Svelto ECS 3.0 Internals: profiling the Entity Collection

Previously, in Svelto.ECS, it was possible to query entity components directly as a managed array, which would have resulted in the fastest way to iterate over the components in c#. Since Svelto.ECS 3.0 and because now the framework supports natively native memory as well, I decided to remove this possibility in order to unify the interface for querying managed and unmanaged entity components (to be precise, it’s still possible, but it needs to be explicitly done and the user must know if they are iterating a native or managed array).

To those who are not familiar with the terminology, unmanaged structs are struct that holds exclusively value types and, not coincidentally, native memory can store only unmanaged types. Clearly, the only reason why I introduced this new code, is Burst, but as previously said, it was worth and necessary. Burst can naturally handle only native memory and consequentially only unmanaged structs.

Since native memory cannot handle managed structs and svelto IEntityViewComponents are managed, I had to find a solution to let the Svelto ECS internal datastructure handle both managed memory and native memory without using Memory<T> and Span<T> which are currently unusable in Unity.

The challenge was not just finding a technical solution to this problem, but also how to present the data to the final user, without letting them worry too much about how the memory is managed.

This is where the struct EntityCollection comes into play.

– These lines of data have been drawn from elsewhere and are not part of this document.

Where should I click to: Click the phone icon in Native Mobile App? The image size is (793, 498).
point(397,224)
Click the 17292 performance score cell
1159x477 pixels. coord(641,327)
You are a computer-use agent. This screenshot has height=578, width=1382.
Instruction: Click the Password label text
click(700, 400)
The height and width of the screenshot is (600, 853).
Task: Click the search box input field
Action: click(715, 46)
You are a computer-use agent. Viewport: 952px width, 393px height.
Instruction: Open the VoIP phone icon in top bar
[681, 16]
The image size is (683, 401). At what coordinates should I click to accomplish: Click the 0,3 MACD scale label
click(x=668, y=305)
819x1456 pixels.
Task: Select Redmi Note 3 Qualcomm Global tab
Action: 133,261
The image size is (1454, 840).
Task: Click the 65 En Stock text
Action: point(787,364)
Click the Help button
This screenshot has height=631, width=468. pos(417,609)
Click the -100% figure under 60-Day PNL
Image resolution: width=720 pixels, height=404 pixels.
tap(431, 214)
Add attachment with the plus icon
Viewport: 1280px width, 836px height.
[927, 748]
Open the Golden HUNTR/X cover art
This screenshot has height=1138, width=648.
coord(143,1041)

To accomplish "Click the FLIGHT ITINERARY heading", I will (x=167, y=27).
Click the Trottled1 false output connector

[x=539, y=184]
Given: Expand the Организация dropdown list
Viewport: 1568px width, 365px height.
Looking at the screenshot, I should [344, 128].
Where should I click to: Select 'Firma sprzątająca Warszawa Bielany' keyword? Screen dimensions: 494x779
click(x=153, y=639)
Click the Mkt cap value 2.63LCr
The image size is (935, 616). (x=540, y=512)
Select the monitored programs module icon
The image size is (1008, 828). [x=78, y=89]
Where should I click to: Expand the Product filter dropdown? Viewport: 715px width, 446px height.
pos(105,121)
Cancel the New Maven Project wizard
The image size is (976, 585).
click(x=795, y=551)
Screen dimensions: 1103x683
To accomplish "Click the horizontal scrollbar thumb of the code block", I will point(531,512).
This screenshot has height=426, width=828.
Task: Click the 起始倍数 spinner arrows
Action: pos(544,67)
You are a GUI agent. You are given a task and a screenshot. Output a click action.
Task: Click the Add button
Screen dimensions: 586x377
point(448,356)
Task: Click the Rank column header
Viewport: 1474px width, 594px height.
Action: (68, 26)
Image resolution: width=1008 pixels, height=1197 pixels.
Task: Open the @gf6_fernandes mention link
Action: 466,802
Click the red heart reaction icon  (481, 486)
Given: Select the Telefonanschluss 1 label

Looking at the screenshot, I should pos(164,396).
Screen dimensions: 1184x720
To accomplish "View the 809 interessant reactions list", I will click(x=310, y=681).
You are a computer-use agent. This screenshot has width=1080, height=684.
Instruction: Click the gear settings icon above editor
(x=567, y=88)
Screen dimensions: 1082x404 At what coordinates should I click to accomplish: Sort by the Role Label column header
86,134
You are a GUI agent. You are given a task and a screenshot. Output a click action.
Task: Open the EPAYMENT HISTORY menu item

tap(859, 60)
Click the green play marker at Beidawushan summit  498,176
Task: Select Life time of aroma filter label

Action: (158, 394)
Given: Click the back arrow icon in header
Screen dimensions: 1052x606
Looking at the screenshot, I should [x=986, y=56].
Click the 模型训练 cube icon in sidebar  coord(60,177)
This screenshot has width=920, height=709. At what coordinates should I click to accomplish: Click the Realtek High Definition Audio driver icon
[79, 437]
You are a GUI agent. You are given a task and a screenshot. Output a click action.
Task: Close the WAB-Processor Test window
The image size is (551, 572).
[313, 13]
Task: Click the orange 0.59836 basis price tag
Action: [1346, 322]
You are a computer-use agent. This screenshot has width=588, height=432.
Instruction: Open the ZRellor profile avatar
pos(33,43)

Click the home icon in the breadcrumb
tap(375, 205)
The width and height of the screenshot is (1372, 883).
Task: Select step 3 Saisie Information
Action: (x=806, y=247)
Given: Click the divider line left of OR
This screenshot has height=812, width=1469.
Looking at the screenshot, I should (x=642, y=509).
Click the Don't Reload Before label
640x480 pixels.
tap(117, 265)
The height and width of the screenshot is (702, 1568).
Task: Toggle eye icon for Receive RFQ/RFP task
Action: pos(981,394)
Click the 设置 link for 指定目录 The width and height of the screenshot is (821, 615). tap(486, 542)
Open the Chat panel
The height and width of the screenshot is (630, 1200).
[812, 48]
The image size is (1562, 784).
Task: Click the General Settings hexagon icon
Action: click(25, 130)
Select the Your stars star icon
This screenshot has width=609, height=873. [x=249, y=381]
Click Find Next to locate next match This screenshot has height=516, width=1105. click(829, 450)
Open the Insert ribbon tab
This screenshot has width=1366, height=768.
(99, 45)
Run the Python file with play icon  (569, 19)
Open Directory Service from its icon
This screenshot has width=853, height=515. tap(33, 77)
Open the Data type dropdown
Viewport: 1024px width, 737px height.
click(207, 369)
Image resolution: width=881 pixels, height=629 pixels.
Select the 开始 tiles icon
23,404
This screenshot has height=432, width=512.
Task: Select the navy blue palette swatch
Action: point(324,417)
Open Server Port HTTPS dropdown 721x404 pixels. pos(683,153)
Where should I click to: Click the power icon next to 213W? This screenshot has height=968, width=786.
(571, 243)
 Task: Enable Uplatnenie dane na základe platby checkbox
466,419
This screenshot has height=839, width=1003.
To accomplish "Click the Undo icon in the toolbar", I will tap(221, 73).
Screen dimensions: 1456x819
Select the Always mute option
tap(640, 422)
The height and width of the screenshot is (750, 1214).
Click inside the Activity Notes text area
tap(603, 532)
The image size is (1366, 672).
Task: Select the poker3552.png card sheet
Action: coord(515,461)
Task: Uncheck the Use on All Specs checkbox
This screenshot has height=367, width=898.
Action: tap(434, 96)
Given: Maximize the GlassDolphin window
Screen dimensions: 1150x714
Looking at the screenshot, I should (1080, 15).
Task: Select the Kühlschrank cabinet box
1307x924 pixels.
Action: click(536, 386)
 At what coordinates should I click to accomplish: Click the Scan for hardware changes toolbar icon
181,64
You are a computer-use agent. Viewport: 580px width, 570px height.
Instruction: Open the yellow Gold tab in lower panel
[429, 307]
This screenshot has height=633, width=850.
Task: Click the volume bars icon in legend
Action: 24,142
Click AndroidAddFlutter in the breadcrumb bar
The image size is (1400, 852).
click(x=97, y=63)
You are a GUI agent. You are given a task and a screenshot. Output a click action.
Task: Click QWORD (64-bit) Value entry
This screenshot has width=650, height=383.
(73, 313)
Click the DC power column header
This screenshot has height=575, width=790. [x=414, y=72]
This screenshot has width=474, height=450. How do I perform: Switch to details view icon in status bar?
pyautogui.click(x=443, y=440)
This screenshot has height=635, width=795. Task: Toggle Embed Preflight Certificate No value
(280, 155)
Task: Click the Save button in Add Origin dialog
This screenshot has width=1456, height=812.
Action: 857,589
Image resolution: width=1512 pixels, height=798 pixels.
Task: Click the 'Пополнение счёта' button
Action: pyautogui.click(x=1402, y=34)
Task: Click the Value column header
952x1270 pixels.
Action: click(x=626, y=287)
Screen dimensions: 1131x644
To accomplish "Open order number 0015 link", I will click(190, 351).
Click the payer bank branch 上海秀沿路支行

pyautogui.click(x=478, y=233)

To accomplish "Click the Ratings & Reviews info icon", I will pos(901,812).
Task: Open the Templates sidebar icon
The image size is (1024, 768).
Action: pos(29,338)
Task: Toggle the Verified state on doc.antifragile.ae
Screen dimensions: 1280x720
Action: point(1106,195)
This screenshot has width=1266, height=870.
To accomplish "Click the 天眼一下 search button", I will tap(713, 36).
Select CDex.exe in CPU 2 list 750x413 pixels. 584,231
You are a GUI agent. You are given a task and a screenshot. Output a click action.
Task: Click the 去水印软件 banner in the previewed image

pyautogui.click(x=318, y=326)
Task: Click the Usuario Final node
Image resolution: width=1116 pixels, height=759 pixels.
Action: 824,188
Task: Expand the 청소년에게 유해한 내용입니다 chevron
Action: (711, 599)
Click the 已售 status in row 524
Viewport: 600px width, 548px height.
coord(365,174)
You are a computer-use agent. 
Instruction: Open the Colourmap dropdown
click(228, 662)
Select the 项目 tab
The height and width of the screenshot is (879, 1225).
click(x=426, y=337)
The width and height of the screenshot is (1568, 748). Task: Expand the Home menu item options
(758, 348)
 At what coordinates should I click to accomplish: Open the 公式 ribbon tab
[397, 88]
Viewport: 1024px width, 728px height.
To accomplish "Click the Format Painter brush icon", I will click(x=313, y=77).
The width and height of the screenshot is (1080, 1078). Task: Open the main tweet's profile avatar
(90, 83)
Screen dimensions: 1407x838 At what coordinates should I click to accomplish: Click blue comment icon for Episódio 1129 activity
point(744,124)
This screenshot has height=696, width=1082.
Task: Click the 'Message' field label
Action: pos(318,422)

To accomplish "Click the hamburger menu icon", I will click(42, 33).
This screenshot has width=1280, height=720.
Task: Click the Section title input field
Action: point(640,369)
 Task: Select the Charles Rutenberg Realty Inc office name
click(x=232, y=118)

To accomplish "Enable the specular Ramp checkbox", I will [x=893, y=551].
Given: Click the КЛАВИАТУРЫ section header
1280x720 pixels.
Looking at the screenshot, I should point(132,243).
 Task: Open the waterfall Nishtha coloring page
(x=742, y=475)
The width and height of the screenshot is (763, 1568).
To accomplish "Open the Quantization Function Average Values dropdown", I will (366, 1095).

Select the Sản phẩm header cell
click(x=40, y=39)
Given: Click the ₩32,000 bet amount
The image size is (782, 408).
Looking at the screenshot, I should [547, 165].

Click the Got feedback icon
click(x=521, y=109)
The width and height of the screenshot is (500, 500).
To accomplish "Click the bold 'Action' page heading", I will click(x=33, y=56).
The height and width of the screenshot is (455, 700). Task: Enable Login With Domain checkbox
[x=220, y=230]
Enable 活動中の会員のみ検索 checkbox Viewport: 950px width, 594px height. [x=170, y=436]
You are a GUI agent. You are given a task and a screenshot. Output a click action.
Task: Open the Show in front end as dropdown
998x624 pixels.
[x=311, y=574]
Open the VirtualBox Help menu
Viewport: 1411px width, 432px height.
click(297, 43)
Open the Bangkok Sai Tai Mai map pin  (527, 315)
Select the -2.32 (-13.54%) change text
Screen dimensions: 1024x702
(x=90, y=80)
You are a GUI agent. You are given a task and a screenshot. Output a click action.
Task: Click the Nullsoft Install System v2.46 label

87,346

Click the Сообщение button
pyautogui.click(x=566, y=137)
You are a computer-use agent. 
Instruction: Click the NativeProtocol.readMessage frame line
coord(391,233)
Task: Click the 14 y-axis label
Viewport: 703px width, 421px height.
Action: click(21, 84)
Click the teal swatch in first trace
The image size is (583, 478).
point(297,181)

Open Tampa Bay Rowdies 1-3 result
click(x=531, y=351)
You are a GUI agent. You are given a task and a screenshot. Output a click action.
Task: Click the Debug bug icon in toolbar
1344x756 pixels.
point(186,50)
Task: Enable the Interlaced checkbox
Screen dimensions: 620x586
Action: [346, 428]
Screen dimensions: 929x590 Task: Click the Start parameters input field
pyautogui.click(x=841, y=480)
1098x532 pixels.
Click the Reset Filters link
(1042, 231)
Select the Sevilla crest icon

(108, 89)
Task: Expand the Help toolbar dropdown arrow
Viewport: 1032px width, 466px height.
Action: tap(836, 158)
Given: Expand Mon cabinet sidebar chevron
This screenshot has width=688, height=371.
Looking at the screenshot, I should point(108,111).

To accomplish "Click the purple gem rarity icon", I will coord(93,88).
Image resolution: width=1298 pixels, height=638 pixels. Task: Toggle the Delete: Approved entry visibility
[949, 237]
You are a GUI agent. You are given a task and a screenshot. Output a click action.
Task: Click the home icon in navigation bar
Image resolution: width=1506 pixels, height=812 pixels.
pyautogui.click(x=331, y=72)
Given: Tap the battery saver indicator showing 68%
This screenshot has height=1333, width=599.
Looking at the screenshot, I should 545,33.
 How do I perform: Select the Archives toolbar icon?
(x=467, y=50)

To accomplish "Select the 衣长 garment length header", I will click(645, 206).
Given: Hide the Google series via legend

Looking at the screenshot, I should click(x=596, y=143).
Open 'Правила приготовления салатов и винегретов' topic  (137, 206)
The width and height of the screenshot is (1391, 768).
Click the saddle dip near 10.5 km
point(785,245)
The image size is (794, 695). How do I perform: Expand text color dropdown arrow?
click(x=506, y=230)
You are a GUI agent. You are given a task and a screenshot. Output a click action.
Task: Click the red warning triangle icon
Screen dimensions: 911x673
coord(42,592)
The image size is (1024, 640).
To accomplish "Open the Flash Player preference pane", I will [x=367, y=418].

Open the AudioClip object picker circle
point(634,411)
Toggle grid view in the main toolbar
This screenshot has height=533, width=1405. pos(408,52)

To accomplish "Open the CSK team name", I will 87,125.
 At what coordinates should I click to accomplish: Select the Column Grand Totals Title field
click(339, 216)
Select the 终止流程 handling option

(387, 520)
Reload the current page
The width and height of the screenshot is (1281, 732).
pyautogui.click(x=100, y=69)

EntityCollection was initially designed to wrap a Memory<T> (possibly even a Span<T> if I decide to keep it as ref struct) to abstract the access to the implementation of the final buffer without passing through interfaces. Today EntityCollection needs to hold an IBuffer<T> interface and the cost to pay for it is something I am going to analyze in this article, introducing some interesting thoughts and discoveries.

Since this article is not about learning Svelto, let’s assume that we know how to use its interface (don’t worry, if I don’t have a breakdown before I have the chance to, I will write a series of articles about Svelto.ECS 3.0) and then use the following code to profile the performance:

[Test, Performance]
        public void TestEntityCollectionPerformance()
        {
            Measure.Method(() =>
                    {
                        EntityCollection<Test> entityCollection =
                            ((IUnitTestingInterface) _enginesroot).entitiesForTesting.QueryEntities<Test>(TESTGROUP);
                        
                        using (Measure.Scope("Iterate EC"))
                        {
                            for (uint index = 0; index < entityCollection.count; index++)
                            {
                                entityCollection[index].a = 4;
                            }
                        }
                        using (Measure.Scope("Iterate Buffer"))
                        {
                            IBuffer<Test> entities = entityCollection.ToBuffer();

                            for (int index = 0; index < entityCollection.count; index++)
                            {
                                entities[index].a = 4;
                            }
                        }
                        using (Measure.Scope("Casted Iterate Buffer"))
                        {
                            var entities = entityCollection.ToNativeBuffer<Test>();

                            for (int index =  0; index < entityCollection.count; index++)
                            {
                                entities.buffer[index].a = 4;
                            }
                        }
                        using (Measure.Scope("Iterate Native Array"))
                        {
                            unsafe
                            {
                                var entities = (Test*)entityCollection.ToNativeBuffer<Test>().buffer.ToNativeArray(out _);
                            
                                for (int index = 0; index < entityCollection.count; index++)
                                {
                                    entities[index].a = 4;
                                }
                            }
                        }
                        using (Measure.Scope("Iterate Managed Array"))
                        {
                            for (int index = 0; index < entityCollection.count; index++)
                            {
                                testArray[index].a = 4;
                            }
                        }
                    })
                   .WarmupCount(3)
                   .MeasurementCount(10)
                   .IterationsPerMeasurement(10)
                   .Run();
        }

This code uses the Unity Performance API package together with the Test Runner to gather timings with a given degree of accuracy. I am profiling how quick is to iterate 1 million entities using respectively:

EntityCollection
directly the buffer as IBuffer
directly the buffer but casted to its implementation
directly a native array
at last, a managed array for comparison.

Before to proceed to analyze the results, I need to spend two words on profiling with Unity.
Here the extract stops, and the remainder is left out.